В этом тоже проявился характер Шаляпина. Актерское братство он поставил выше личных амбиций.
Разобравшись в сути дела, Горький вступился за своего друга. Он написал А.В. Амфитеатрову, что Шаляпин "похож на льва, связанного и отданного на растерзание свиньям". Между Горьким и Шаляпиным состоялось письменное объяснение, а затем Шаляпин отправился на Капри.
"Против своего обыкновения ждать гостей дома или на пристани, - вспоминал Шаляпин, - Горький на этот раз выехал на лодке к пароходу мне навстречу. Этот чуткий друг понял и почувствовал, какую муку я в то время переживал. Я был так растроган этим его благородным жестом, что от радостного волнения заплакал…"
В тот визит на Капри Шаляпин много и охотно пел без всякого гонорара. Две недели пробыл он у Горького. На прощание устроил потрясающий концерт на площади перед простыми жителями Капри. "Два гренадера", "Ноченька", "Сомнение" Глинки, неизменная "Блоха", "Молодешенька" и, конечно, "Вдоль по Питерской". "Действительно - пел Федор сверхъестественно, страшно, - писал тогда Горький своему секретарю А.Н. Тихонову, - особенно Шуберта "Двойник" и "Ненастный день" Корсакова. Репертуарище у него расширен очень сильно. Изумительно поет Грига и вообще северных. И - Филиппа II. Да вообще - что же говорить - маг".
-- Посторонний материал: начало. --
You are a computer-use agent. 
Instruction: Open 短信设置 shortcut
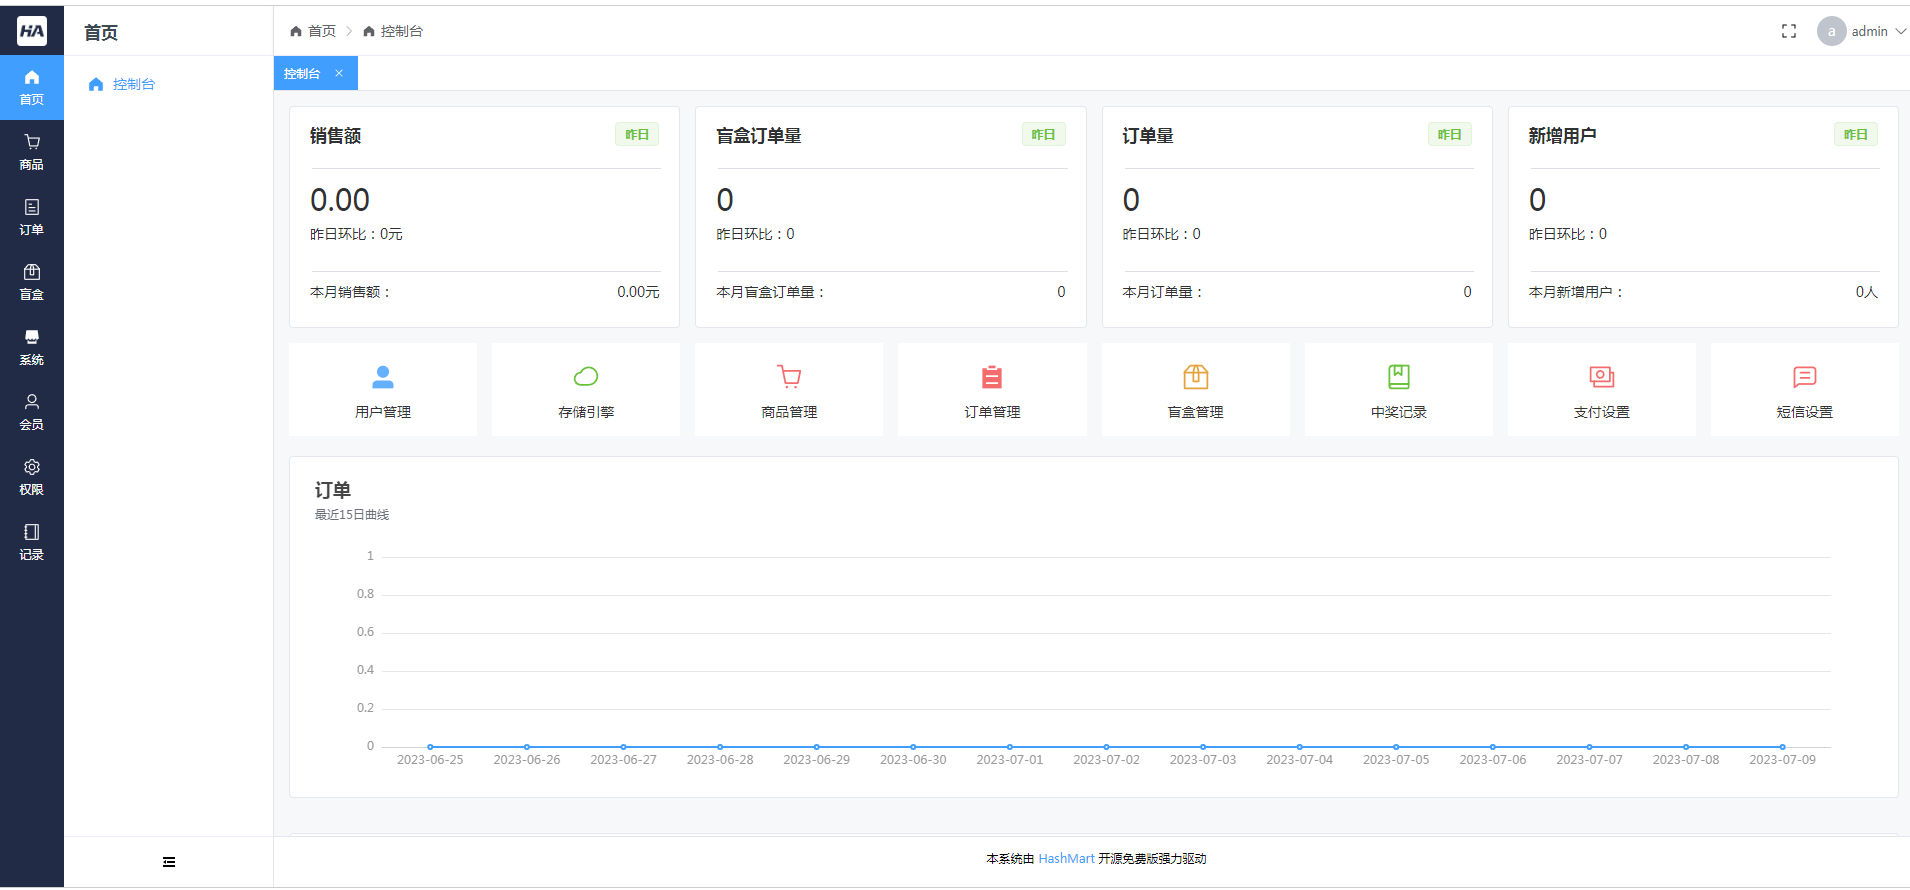click(1804, 390)
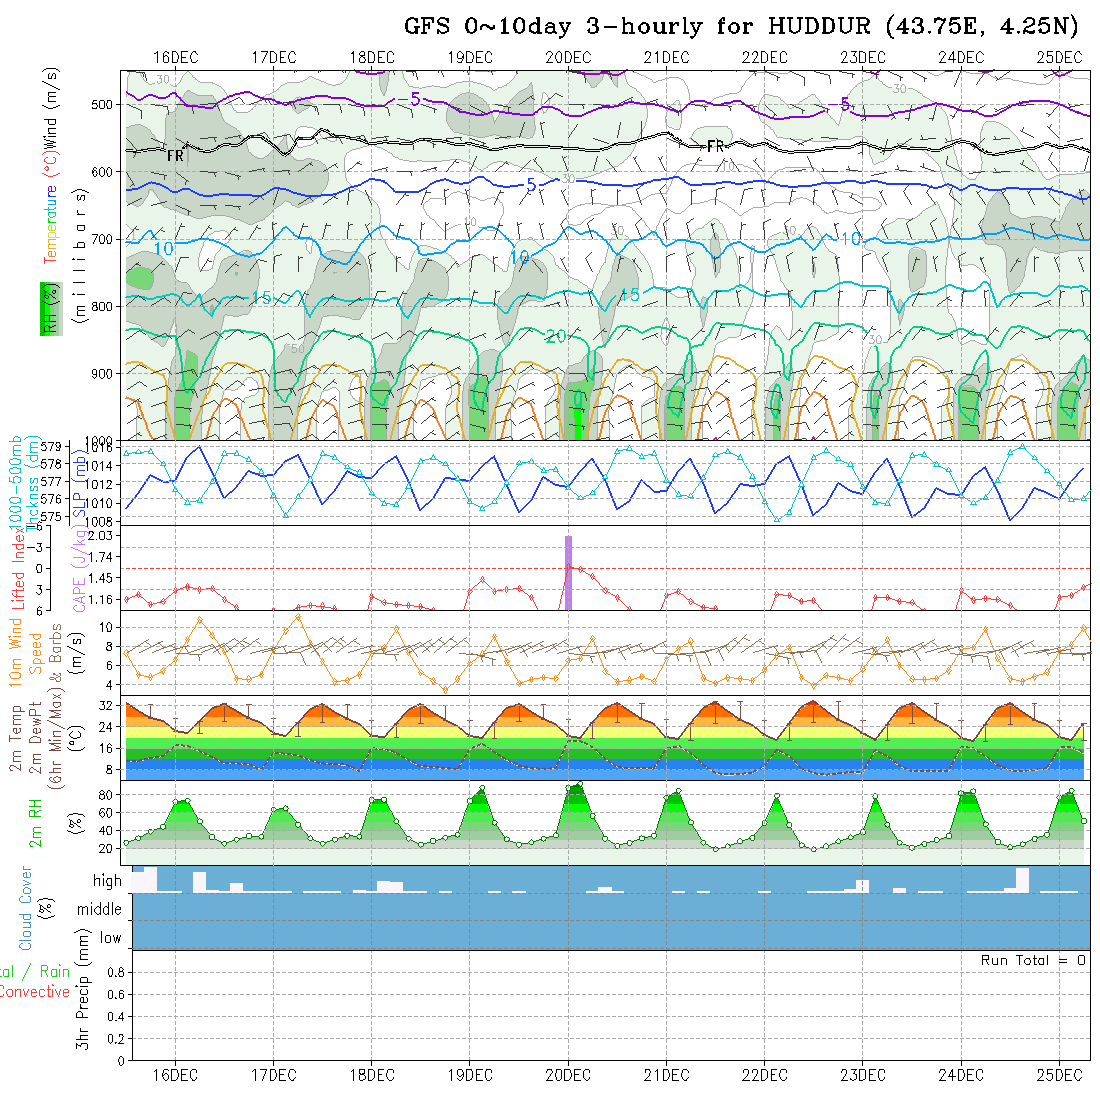Screen dimensions: 1100x1100
Task: Select 16DEC on the bottom time axis
Action: [175, 1074]
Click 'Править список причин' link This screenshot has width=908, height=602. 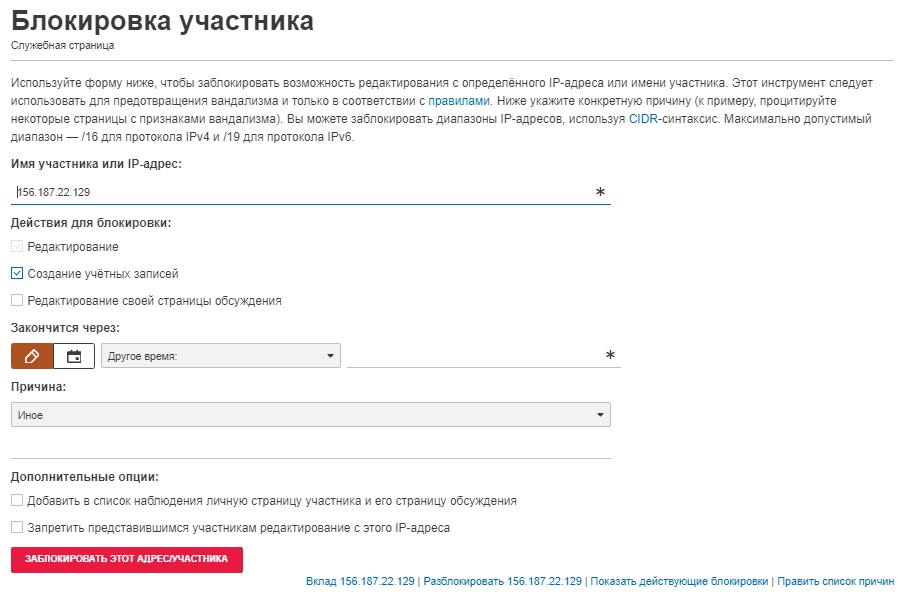tap(836, 581)
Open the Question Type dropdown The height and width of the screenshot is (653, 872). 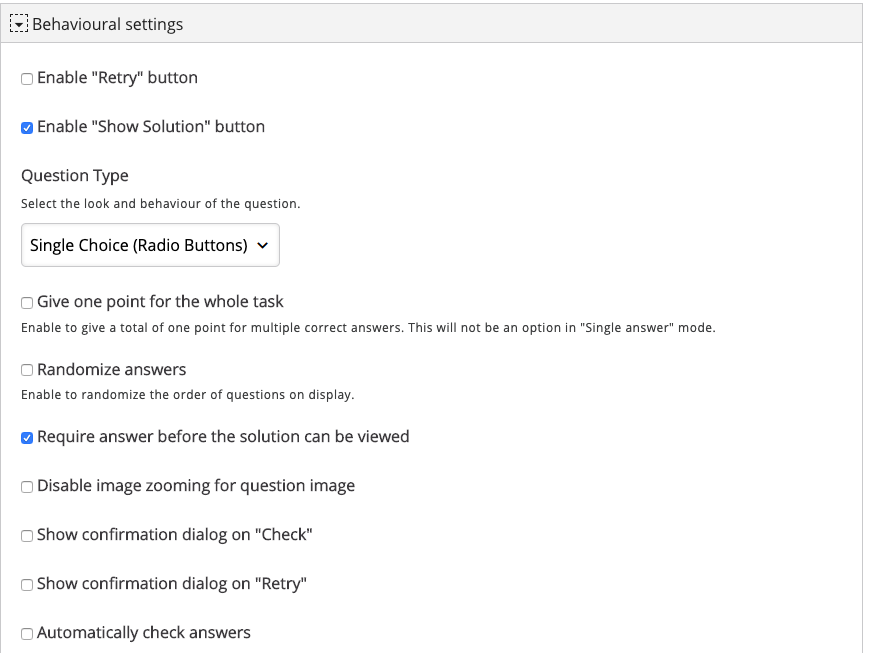pos(150,245)
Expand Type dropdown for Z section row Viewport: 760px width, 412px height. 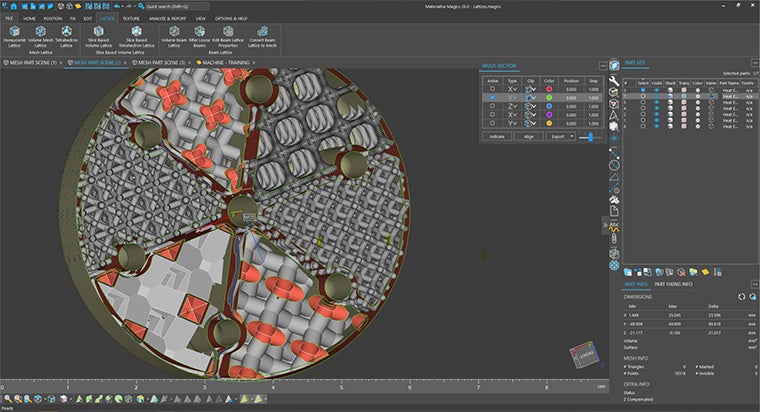(512, 108)
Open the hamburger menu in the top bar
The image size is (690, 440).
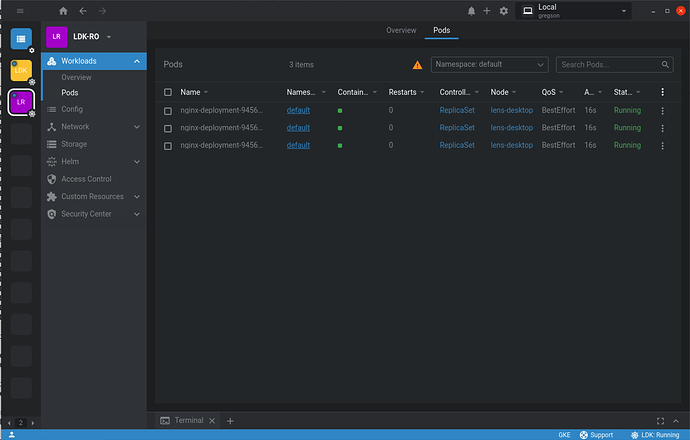click(21, 10)
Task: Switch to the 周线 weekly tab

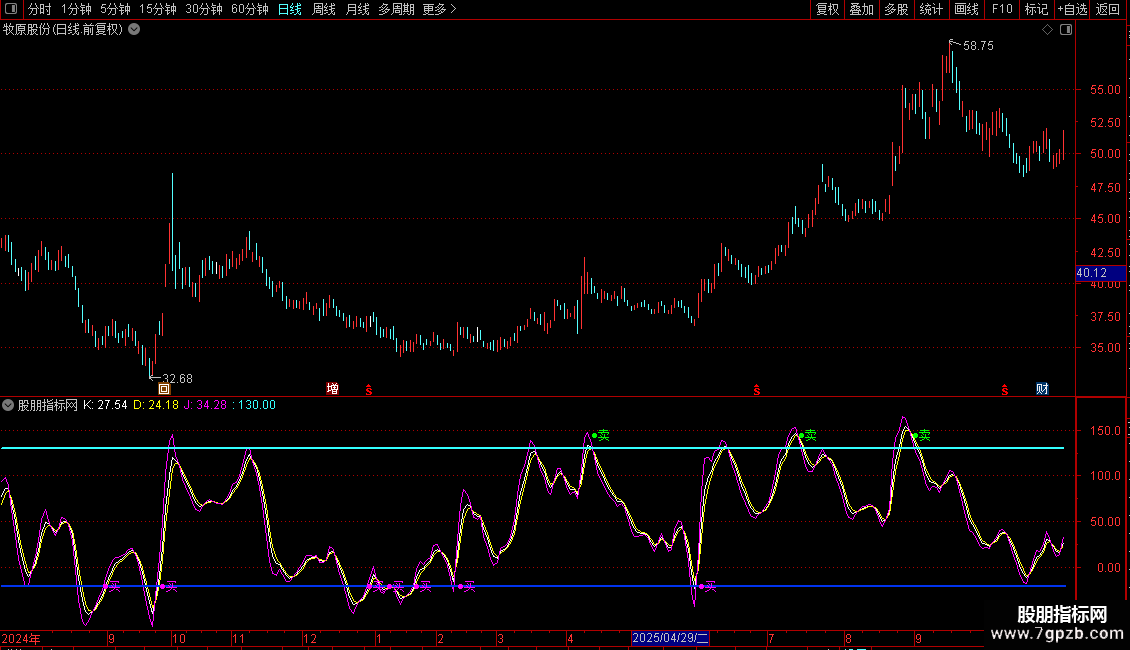Action: tap(324, 10)
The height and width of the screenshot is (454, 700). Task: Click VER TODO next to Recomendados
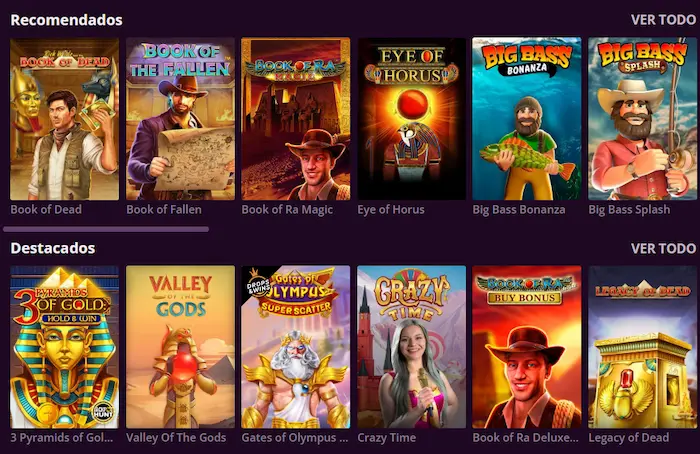pos(663,20)
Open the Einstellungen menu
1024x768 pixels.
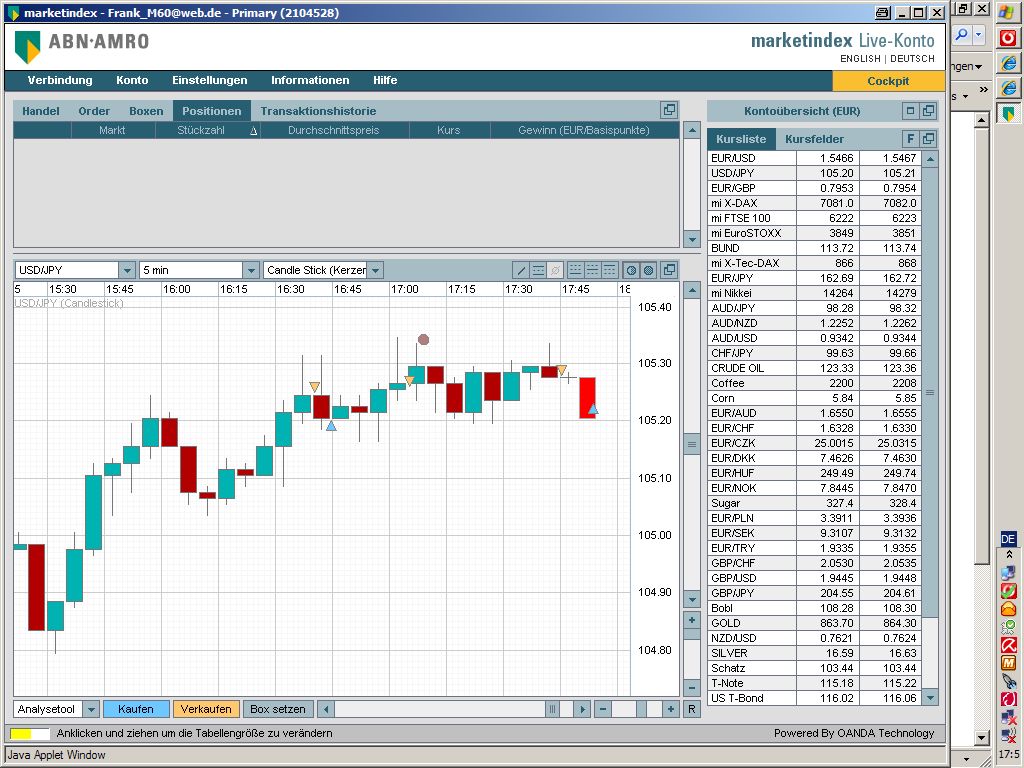pos(209,80)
Но встреча в Риме в 1929 году закончилась скверно. Горький не захотел понять Шаляпина. Может быть, потому, что и самого себя в то время не очень хорошо понимал. Будем откровенны. Горький поступался своей свободой, а Шаляпин не захотел. Но у него и другие были возможности. Знаменитый оперный певец всегда более востребован за границей, чем даже знаменитый, но русский писатель.
"Среди немногих потерь и нескольких разрывов последних лет, не скрою, и с волнением это говорю, - потеря Горького для меня одна из самых тяжелых и болезненных", - признавался Шаляпин.
В некрологе на смерть Горького в 1936 году он написал, что у них с Алексеем Максимовичем всегда был один духовный источник - "Волга и ее стоны".
Это была красивая дружба двух огромных, органически талантливых людей, настоящих народных характеров, пусть и во многом не сходных по своим взглядам на жизнь.